** Opening Dataset records block **
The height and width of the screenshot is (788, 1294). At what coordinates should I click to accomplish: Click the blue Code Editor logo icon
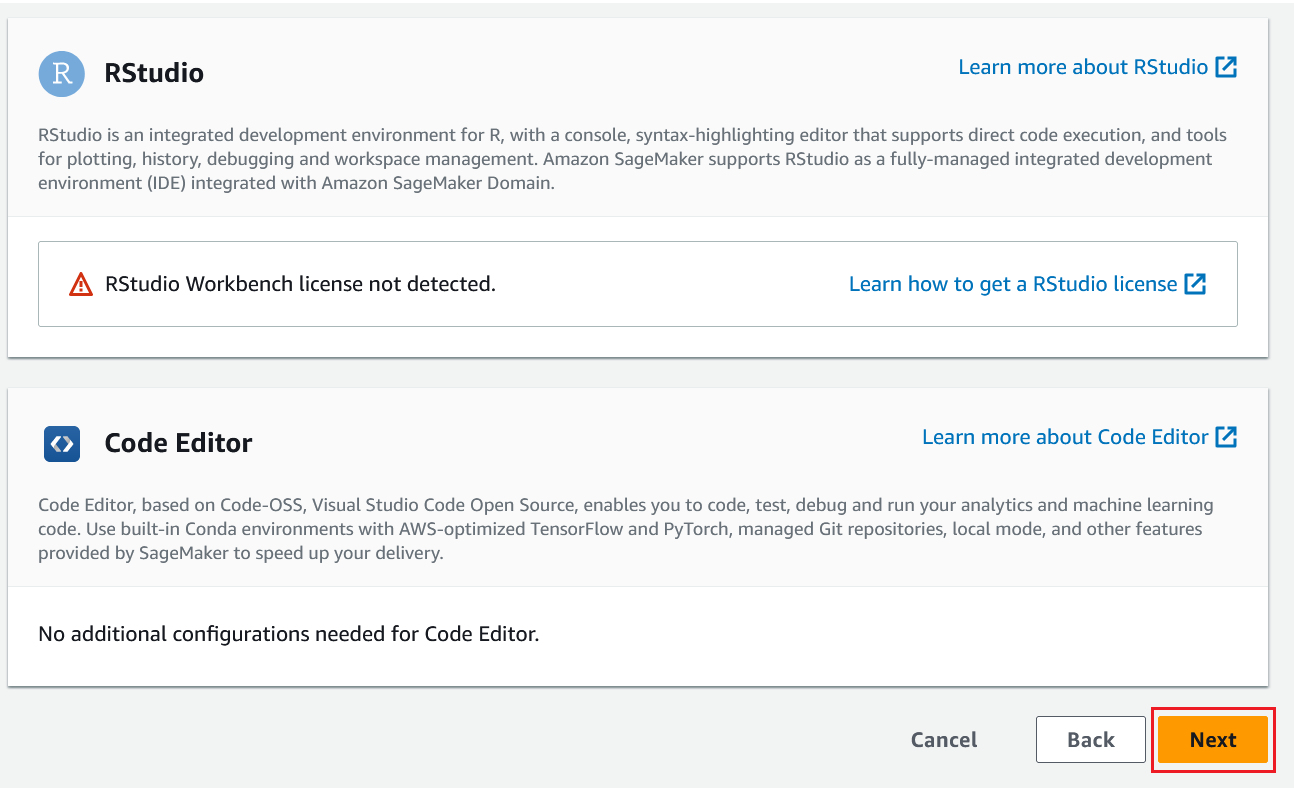62,443
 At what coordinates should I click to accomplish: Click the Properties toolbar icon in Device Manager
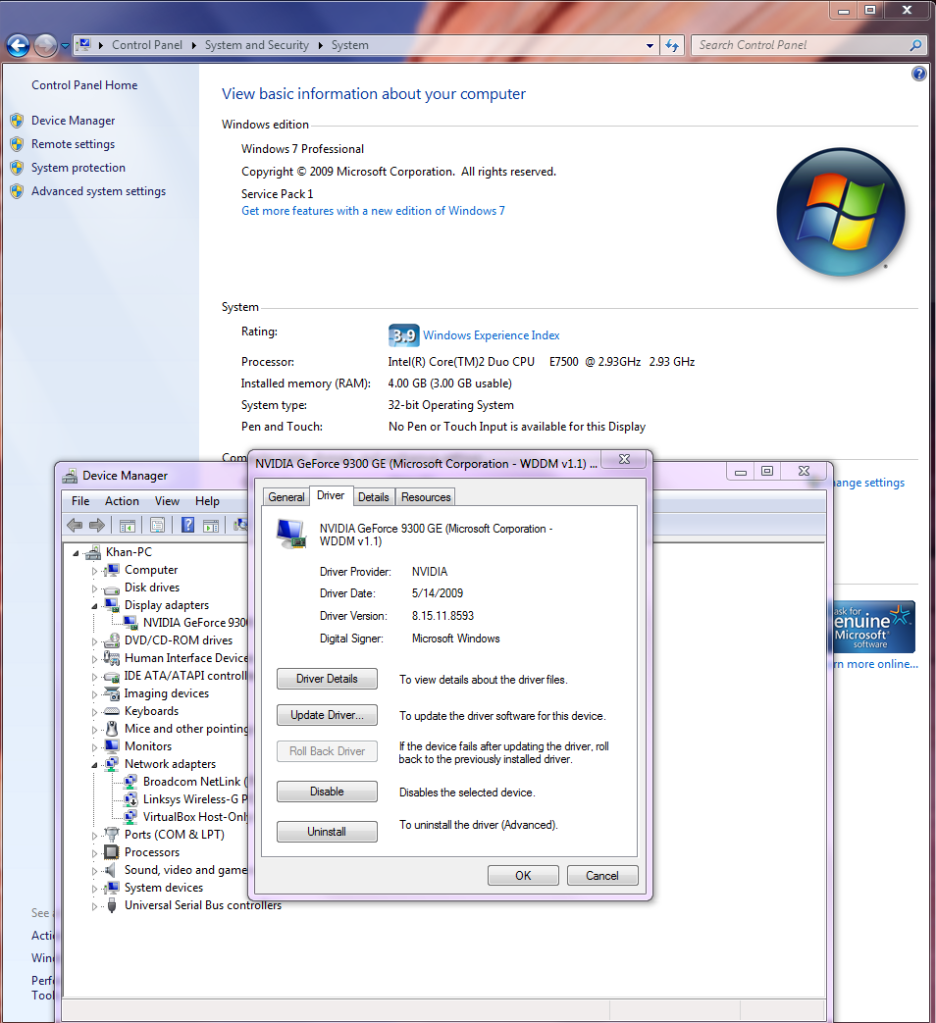(x=157, y=525)
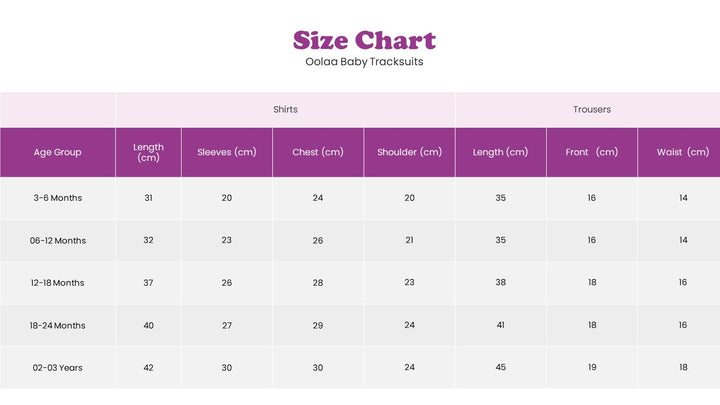
Task: Select the 3-6 Months row label
Action: [x=58, y=198]
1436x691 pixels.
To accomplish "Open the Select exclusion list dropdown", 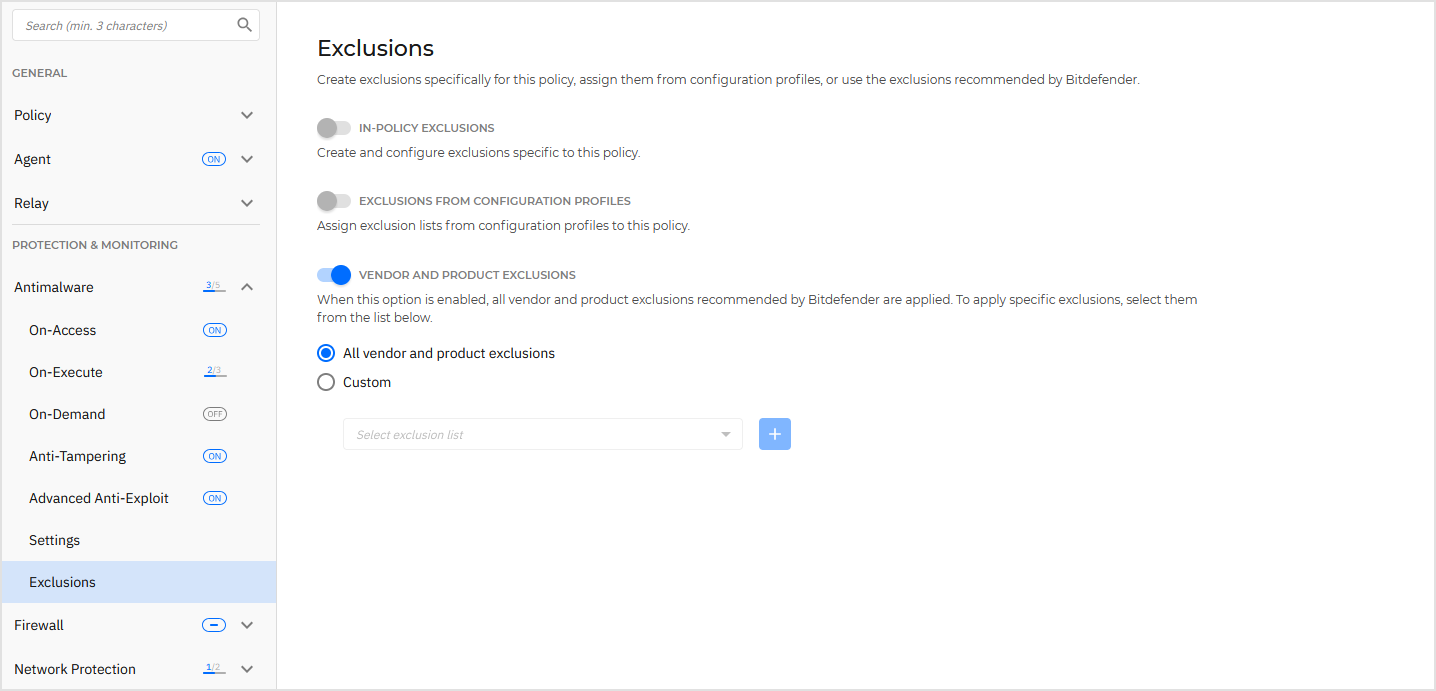I will (x=542, y=433).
** Closing Dataset records block **
* [Directions]:
Print the data exactly, from its first line to the line containing "1436x691 pixels.", both included. Omit the pictures.

* [Task answer]:
The height and width of the screenshot is (788, 1294). At what coordinates should I click to accomplish: Click the blue Code Editor logo icon
62,443
 At what coordinates should I click to accomplish: Click the Properties toolbar icon in Device Manager
(x=157, y=525)
Task: Select the 3-6 Months row label
Action: [x=58, y=198]
1436x691 pixels.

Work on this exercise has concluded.